● ACTION ITEM: From the first line to the last, restate the records word for word, skipping the pictures.

● INFORMATION GIVEN:

================

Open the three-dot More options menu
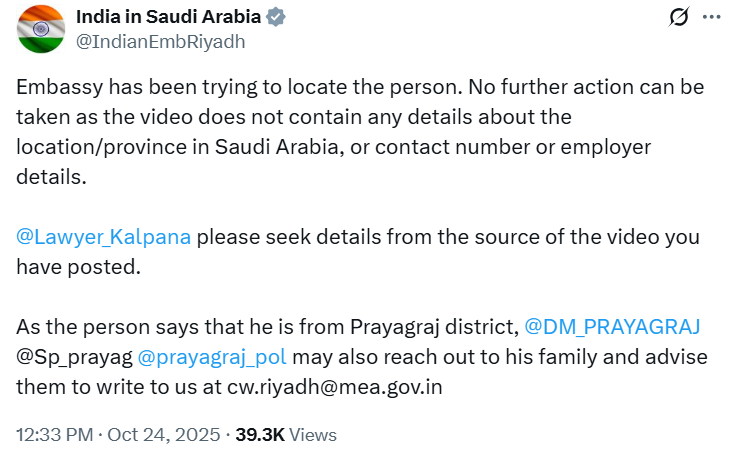The width and height of the screenshot is (740, 456). pyautogui.click(x=711, y=17)
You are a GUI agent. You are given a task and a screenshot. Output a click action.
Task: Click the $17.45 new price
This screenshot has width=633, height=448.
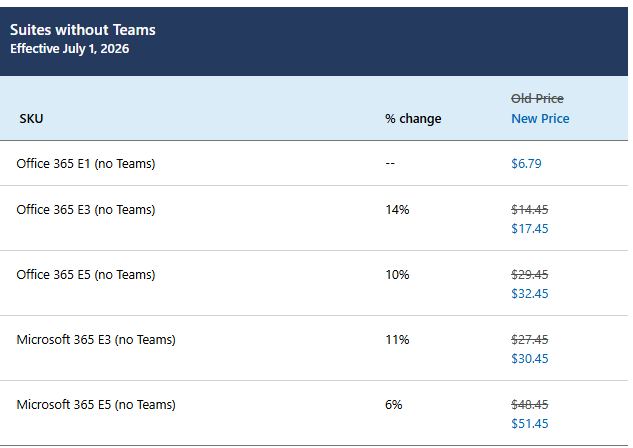(x=530, y=228)
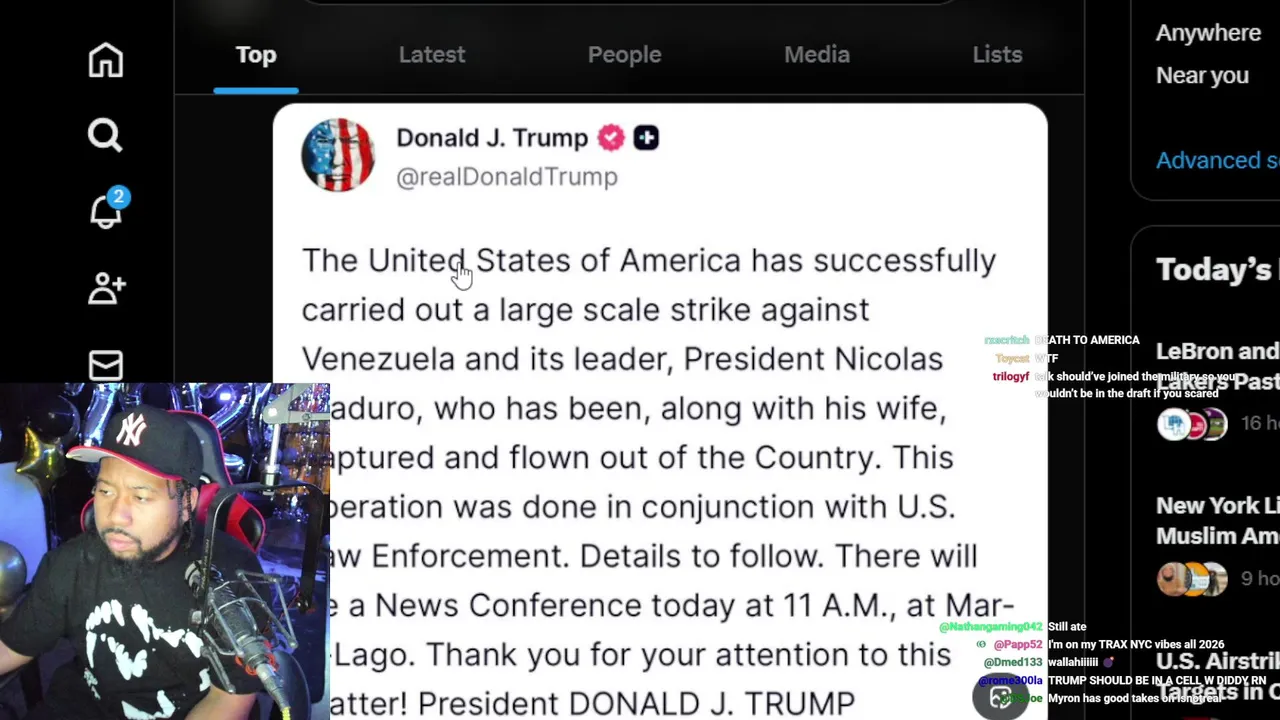Viewport: 1280px width, 720px height.
Task: Open the Search magnifier in sidebar
Action: coord(105,134)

================

● TASK RESPONSE:
Open the three-dot More options menu
The width and height of the screenshot is (740, 456). pyautogui.click(x=711, y=17)
You are a GUI agent. You are given a task and a screenshot. Output a click action.
Task: Click the $17.45 new price
This screenshot has width=633, height=448.
(x=530, y=228)
Viewport: 1280px width, 720px height.
Task: Open the Search magnifier in sidebar
Action: coord(105,134)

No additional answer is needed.